- _WRITTEN REQUEST 1_: Give the lines of the records, from the start through the line containing "(x=514, y=480)", as a JSON list of strings, one string per line, omitting blank lines.

- _SELECTED EXCERPT_:
/---

It is simply an article, full stop. That is its part of speech. It does not describe a noun. It determines a noun.
In the case of a noun phrase involving an adjective in the superlative degree, that leading the is unaltered in its function: it remains determinative of its noun. The superlative adjective is a red herring.
The classic model of English I grew up with divided everything into 8 parts of speech:
Nouns (things, places, objects)
Pronouns (take the place of a noun)
Adjectives (modify nouns)
Adverbs (modify verbs, adjectives, or other adverbs)
Conjunctions (connect constituents, phrases, or clauses)
Prepositions (placed before a noun and express a relation)
Interjections (single word phrases that express exclamation or a conversational flow disruption)
Using this model, articles are adjectives, because they modify nouns.
the definite article "the" is an adjective before nouns (the ball) and is an adverb before superlative adjective (the best player)
The "out of date" 8-parts-of-speech-model is good to get someone working with English who is learning it--either someone who doesn't natively speak the language or a native speaker who isn't aware of the concepts.
However everything in English does not neatly fit in those 8 categories--in particular, adverbs tend to be a "throwaway" category, there's no talk about words that straddle between noun and verb ("verbals"), and things like the notion of determiners is an important one in English.
But even with the "out of date" classical model above, this is wrong. The always "modifies" a noun. It doesn't just modify the next word after it. Think of this sentence:
I ate the spicy hot food.

\---

- _WRITTEN REQUEST 2_: Carry the discussion of the word "the" and its part of speech forward from the point where it stops.

[Item coordinate data]

/---

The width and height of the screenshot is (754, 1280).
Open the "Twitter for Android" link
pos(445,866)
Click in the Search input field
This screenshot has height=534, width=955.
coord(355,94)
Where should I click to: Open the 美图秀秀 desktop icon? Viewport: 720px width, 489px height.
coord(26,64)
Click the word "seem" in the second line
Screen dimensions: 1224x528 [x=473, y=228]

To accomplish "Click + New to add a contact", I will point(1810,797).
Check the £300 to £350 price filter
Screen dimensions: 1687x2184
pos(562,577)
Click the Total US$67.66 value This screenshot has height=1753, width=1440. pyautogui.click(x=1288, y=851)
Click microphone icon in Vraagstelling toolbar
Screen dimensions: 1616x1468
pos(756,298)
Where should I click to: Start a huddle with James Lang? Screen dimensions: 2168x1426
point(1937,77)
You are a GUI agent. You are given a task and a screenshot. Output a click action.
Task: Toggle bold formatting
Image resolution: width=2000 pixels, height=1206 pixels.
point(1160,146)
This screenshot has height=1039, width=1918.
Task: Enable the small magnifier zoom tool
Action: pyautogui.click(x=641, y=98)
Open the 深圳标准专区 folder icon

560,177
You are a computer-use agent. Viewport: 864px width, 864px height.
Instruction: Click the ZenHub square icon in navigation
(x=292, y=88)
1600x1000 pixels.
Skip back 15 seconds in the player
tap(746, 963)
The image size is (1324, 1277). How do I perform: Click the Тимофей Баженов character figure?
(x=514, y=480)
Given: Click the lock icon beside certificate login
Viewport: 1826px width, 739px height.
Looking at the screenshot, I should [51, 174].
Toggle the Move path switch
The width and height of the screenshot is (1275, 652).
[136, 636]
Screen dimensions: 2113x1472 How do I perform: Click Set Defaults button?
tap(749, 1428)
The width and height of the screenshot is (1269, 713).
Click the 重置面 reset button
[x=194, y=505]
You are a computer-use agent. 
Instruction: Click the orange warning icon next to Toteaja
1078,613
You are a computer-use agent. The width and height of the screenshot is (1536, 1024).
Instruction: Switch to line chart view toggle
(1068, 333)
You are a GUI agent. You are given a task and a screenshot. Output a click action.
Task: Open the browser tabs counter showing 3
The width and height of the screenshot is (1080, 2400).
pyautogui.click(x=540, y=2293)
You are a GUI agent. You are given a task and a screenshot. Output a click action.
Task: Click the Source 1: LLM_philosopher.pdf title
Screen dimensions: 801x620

\---

- _RESULT 1_:
[
  "The width and height of the screenshot is (754, 1280).",
  "Open the \"Twitter for Android\" link",
  "pos(445,866)",
  "Click in the Search input field",
  "This screenshot has height=534, width=955.",
  "coord(355,94)",
  "Where should I click to: Open the 美图秀秀 desktop icon? Viewport: 720px width, 489px height.",
  "coord(26,64)",
  "Click the word \"seem\" in the second line",
  "Screen dimensions: 1224x528 [x=473, y=228]",
  "To accomplish \"Click + New to add a contact\", I will point(1810,797).",
  "Check the £300 to £350 price filter",
  "Screen dimensions: 1687x2184",
  "pos(562,577)",
  "Click the Total US$67.66 value This screenshot has height=1753, width=1440. pyautogui.click(x=1288, y=851)",
  "Click microphone icon in Vraagstelling toolbar",
  "Screen dimensions: 1616x1468",
  "pos(756,298)",
  "Where should I click to: Start a huddle with James Lang? Screen dimensions: 2168x1426",
  "point(1937,77)",
  "You are a GUI agent. You are given a task and a screenshot. Output a click action.",
  "Task: Toggle bold formatting",
  "Image resolution: width=2000 pixels, height=1206 pixels.",
  "point(1160,146)",
  "This screenshot has height=1039, width=1918.",
  "Task: Enable the small magnifier zoom tool",
  "Action: pyautogui.click(x=641, y=98)",
  "Open the 深圳标准专区 folder icon",
  "560,177",
  "You are a computer-use agent. Viewport: 864px width, 864px height.",
  "Instruction: Click the ZenHub square icon in navigation",
  "(x=292, y=88)",
  "1600x1000 pixels.",
  "Skip back 15 seconds in the player",
  "tap(746, 963)",
  "The image size is (1324, 1277). How do I perform: Click the Тимофей Баженов character figure?",
  "(x=514, y=480)"
]

- _RESULT 2_:
Spicy tells you an attribute about food. It does not modify hot just because it comes right before hot. I ate the hot spicy food means the same exact thing.
The text you read is correct. The OED gives "the" as an adjective, a determiner (Determiners are a specialised subset of adjectives) and as an adverb.
The: A. adj. Definite article (determiner).**
I. Referring to an individual item (or items).
Marking an item as having been mentioned before or as already known, or as contextually particularized (e.g. They escaped in a car. The car was later found abandoned or I had some in a jar but it all leaked out through the lid.
It also has the entry:
1.a. Used with a following comparative adjective or adverb to emphasize the effect of circumstances indicated by the context. The circumstances are sometimes expressed by a phrase introduced by for, e.g. he is much the better for it, he looks the better for his holiday.
See also all adv. 7a, none adv. 1b, so adv. and conj. 39d,
1883 Law Times 27 Oct. 425/1 What student is the better for mastering these futile distinctions?
1938 Manch. Guardian 8 Mar. 8/1 This record is the more remarkable when we remember the defective eyesight by which..Dr. Garvie has been handicapped.
2014 K. Fforde Christmas Feast 289 She wouldn't really be any the wiser.
All words have some meaning or inflect other words with meaning.